Зато на следующий день что было! Поднялся ветер, лил проливной дождь. Тропу размыло, лошади наши скользили и падали. Ковбой, которого дядя Джон дал мне в провожатые, сначала уговаривал меня вернуться, но потом отчаялся, покорно ехал следом за мной и только головой покачивал да бормотал, что я, видно, помешалась. Вьючную лошадь мы бросили в Кукуихаэле. В одном месте мы пробирались почти вплавь по глубокой грязи. В Ваиме ковбою пришлось сменить свою лошадь. Но мой Хило выдержал до конца. Я пробыла в седле с раннего утра до полуночи, а в полночь, в Килохана, дядя Джон снял меня с лошади, на руках отнес в дом, поднял служанок и велел им раздеть меня и размассировать, а сам напоил меня горячим вином и какими-то снотворными снадобьями. Наверно, я бредила и кричала во сне. Наверно, дядя Джон обо всем догадался. Но никогда, никому, даже мне, он не сказал ни слова. О чем бы он ни догадался, он все схоронил в заповедной комнате принцессы Наоми.
Какие-то обрывки воспоминаний сохранились у меня об этом дне, полном бессильной, слепой ярости, — распустившиеся мокрые волосы хлещут меня по груди и лицу, ручьи слез смешиваются с потоками дождя, а в душе — бешеная злоба на мир, где все устроено скверно и несправедливо… Я помню, что стучала кулаками по луке седла, кричала что-то обидное своему ковбою, вонзала шпоры в бока красавцу Хило, а в душе молилась, чтобы он взвился на дыбы и, упав, придавил меня к земле — тогда не будут больше мужчины любоваться красотой моего тела — либо сбросил меня с тропы, и я погибла бы в пропасти и обо мне сказали бы «пау» — так же бесповоротно, как произнес одними губами Лилолило, когда разорвал мой венок и бросил в море…

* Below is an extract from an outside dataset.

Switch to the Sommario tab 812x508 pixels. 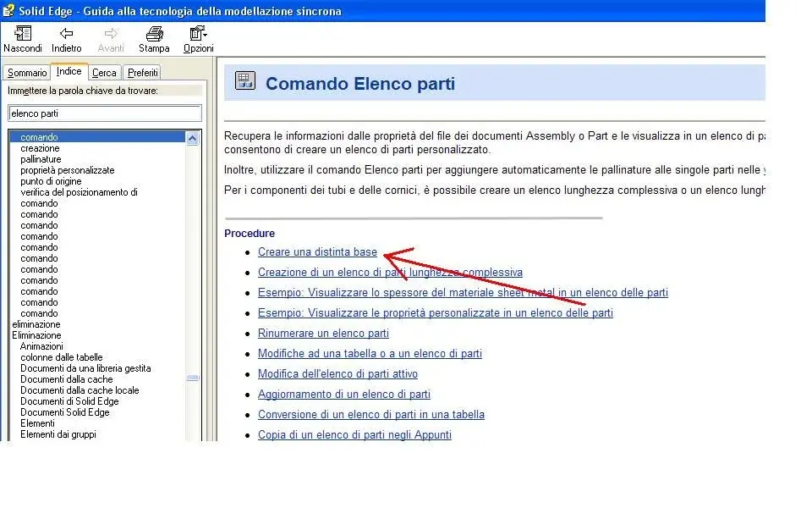27,73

Джордж пробыл в Гонолулу дольше, чем думал. Когда он вернулся в Наала, я уже ждала его там. Он церемонно обнял меня, равнодушно поцеловал в губы, с важным видом посмотрел мой язык, сказал, что я плохо выгляжу, и уложил в постель с горячими вьюшками, предварительно напоив касторкой. И я снова вошла в серую жизнь Наала, точно в часовой механизм, и стала одним из зубцов или колесиков, что вертятся все вокруг и вокруг, безостановочно и неумолимо. Каждое утро в половине пятого Джордж вставал с постели, а в пять уже садился на лошадь. Каждый день овсяная каша, и отвратительный дешевый кофе, и говядина, свежая и вяленая, свежая и вяленая. Я стряпала, пекла и стирала. Вертела ручку дребезжащей машинки и шила себе платья. Еще два бесконечных года я каждый вечер сидела напротив него за столом и штопала его дешевые носки и жиденькое белье, а он читал прошлогодние журналы, которые брал у кого-то, потому что сам жалел денег на подписку. А потом пора было спать — керосин ведь стоил денег, — и Джордж заводил часы, записывал в дневник погоду и, сняв башмаки — сначала правый, потом левый, — ставил их рядышком со своей стороны кровати.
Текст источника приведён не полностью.